When Lagos questioned Lurie, the Levi Strauss heir who has vastly outraised all his opponents largely by self-financing to the tune of $5 million, Breed took the opportunity to bitterly admonish him.
“You’ve said Mayor Breed has run San Francisco into the ground, but she also led the city through the Covid pandemic … how would you have handled the crisis differently?” said Lagos, addressing Lurie.
“We actually talked during Covid. I offered my support to this mayor. I thought she did a very good job in the early months of it. But we stayed shut down for far too long,” Lurie responded, referring to his outreach; Lurie is the founder of Tipping Point, an anti-poverty nonprofit.
“Daniel Lurie is probably one of the most dangerous people on this stage, so we definitely should be scared,” countered Breed. “He hasn’t even been employed for the past five years. What does he know?” she added. “Not to mention, I don’t even remember that phone call.”
Farrell, for his part, touted his record during the six months he served as interim mayor in 2018, as he often does during the campaign, saying his time in Room 200 gives him the requisite experience to run the city.

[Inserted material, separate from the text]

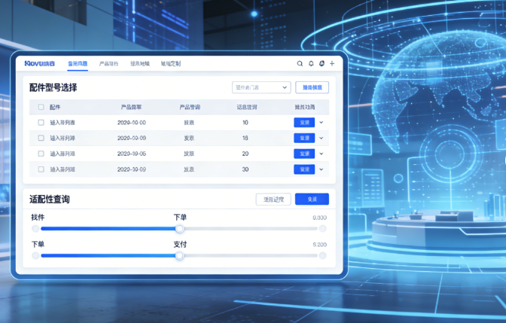Check the box for the row with value 30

Lagos too, brought his tenure up, this time using it to put him on his back foot. When 49ers wide receiver Ricky Pearsall was shot last month at Union Square, Farrell was quick to put the blame on Breed; Lagos said that during his time as mayor, there were 18 homicides in San Francisco and 2,700 robberies and assaults. “Is it fair to blame you for those crimes since you were in charge at that time?” asked Lagos. “And if not, do you owe Mayor Breed an apology?”
“Absolutely not,” Farrell said, brooking no responsibility. “Mayor Breed owes the city of San Francisco an apology.”